The Type 99 hand grenade (九九式手榴弾, Kyūkyū-shiki Teryūdan), also known as the Kiska grenade by the American Army, was an improved version of the Type 97 fragmentation hand grenade used during World War II.

==History ==

Soon after introduction of the Type 97 hand grenade to front line troops, a number of problems arose.

Instability and inaccuracy of the fuse mechanism made the Type 97 almost as much of a menace to the thrower as to the recipient.

Furthermore, the Type 97 was a hand grenade and could not be used with grenade launchers. In 1939, the Army Technical Bureau developed an improved version intended to remove these flaws.

==Design==
Unlike the earlier Type 91 or Type 97 grenades, the body was not segmented, but was smooth and flanged on both ends.

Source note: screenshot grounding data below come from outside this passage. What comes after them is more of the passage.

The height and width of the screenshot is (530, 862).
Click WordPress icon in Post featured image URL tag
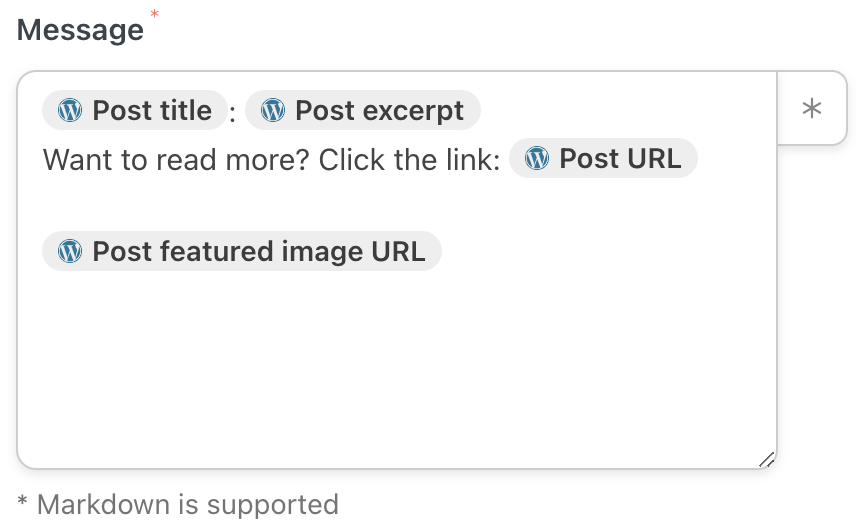(70, 251)
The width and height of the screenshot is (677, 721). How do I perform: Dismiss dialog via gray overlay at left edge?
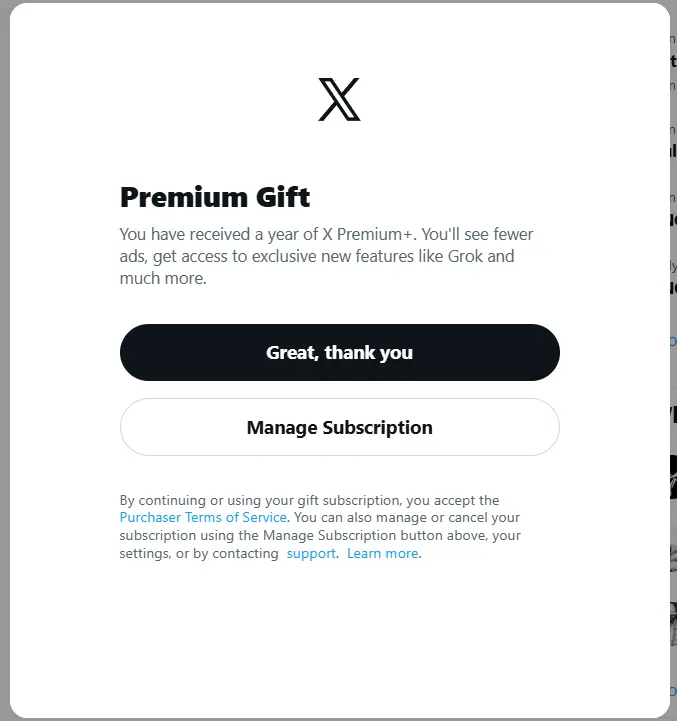5,360
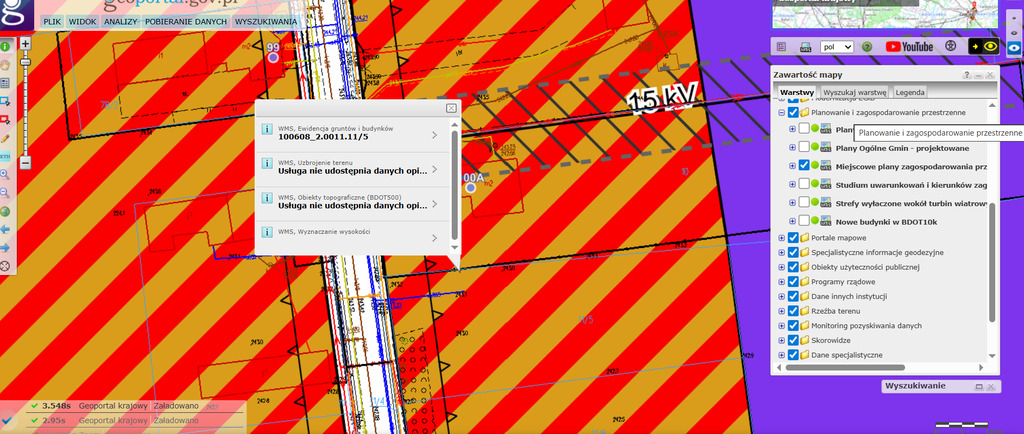Screen dimensions: 1024x434
Task: Switch to the Legenda tab
Action: pos(909,92)
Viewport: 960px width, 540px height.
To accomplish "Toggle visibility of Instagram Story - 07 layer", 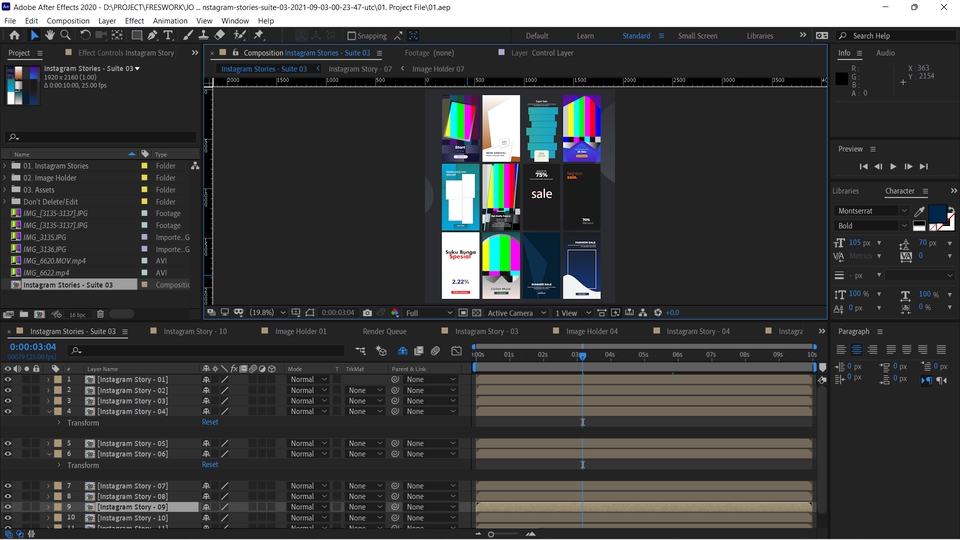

It was also slightly smaller in diameter than the Type 91.

Operation required first removing the safety pin by pulling the cord to which it was attached and then striking the head of the fuse on a hard object, such as a rock or combat helmet, and throwing immediately.

Since the firing pin was integral no screwing or unscrewing of the firing pin holder was necessary, as with earlier model Japanese grenades.

The Type 99 could also be used as a booby trap by removing the safety pin and setting under a floorboard or chair.

=== Accessory ===

The Type 99 hand grenade could either be thrown by hand or fired from a Type 100 grenade discharger.

==Deployment==
The Type 99 was issued as a standard rifle grenade to Japanese infantrymen in the Second Sino-Japanese War and throughout the various campaigns of World War II.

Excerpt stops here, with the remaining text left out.